- [Work instructions]:
Each line from the one that contains "Task: Open more" to the end of the entries must be copied word for word, and only those lines.

- [Provided records]:
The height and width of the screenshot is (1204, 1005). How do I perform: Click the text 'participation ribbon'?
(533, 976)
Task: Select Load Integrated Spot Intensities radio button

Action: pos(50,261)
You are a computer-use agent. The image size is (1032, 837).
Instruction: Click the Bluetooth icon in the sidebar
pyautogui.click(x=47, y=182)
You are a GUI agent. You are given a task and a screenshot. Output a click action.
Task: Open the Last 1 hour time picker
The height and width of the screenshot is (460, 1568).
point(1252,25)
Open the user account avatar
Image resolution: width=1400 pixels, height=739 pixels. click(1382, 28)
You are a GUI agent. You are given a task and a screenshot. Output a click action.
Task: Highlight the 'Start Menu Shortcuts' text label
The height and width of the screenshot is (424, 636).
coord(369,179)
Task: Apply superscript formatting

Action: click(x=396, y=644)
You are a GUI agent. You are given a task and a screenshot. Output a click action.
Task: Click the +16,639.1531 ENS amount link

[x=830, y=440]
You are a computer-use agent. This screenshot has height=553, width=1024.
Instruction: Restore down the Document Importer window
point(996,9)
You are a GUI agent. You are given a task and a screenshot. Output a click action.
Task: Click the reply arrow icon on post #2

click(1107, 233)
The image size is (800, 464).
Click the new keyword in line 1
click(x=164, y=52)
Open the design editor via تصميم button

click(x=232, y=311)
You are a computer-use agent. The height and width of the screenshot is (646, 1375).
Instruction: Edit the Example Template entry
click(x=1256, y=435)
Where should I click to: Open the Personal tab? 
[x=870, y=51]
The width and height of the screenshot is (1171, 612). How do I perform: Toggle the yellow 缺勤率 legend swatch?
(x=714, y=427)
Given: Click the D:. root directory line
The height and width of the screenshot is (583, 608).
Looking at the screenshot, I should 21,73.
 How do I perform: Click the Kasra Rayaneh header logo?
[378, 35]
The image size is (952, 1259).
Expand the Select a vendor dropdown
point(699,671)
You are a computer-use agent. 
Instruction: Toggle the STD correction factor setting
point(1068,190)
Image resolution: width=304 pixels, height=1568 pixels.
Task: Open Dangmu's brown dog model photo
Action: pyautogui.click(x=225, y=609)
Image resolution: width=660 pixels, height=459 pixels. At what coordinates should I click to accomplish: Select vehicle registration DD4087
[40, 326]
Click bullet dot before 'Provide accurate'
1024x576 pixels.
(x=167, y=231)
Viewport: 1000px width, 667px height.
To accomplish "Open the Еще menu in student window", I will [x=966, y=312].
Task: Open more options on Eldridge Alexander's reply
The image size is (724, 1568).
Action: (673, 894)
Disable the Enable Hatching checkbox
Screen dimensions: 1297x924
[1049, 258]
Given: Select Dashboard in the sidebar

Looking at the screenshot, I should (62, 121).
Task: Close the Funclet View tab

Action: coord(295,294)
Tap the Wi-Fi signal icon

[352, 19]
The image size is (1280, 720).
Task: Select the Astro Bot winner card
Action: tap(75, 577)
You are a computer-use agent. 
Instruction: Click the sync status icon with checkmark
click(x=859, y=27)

- [Result of this exercise]:
Task: Open more options on Eldridge Alexander's reply
The image size is (724, 1568).
Action: (673, 894)
Disable the Enable Hatching checkbox
Screen dimensions: 1297x924
[1049, 258]
Given: Select Dashboard in the sidebar

Looking at the screenshot, I should (62, 121).
Task: Close the Funclet View tab

Action: coord(295,294)
Tap the Wi-Fi signal icon

[352, 19]
The image size is (1280, 720).
Task: Select the Astro Bot winner card
Action: tap(75, 577)
You are a computer-use agent. 
Instruction: Click the sync status icon with checkmark
click(x=859, y=27)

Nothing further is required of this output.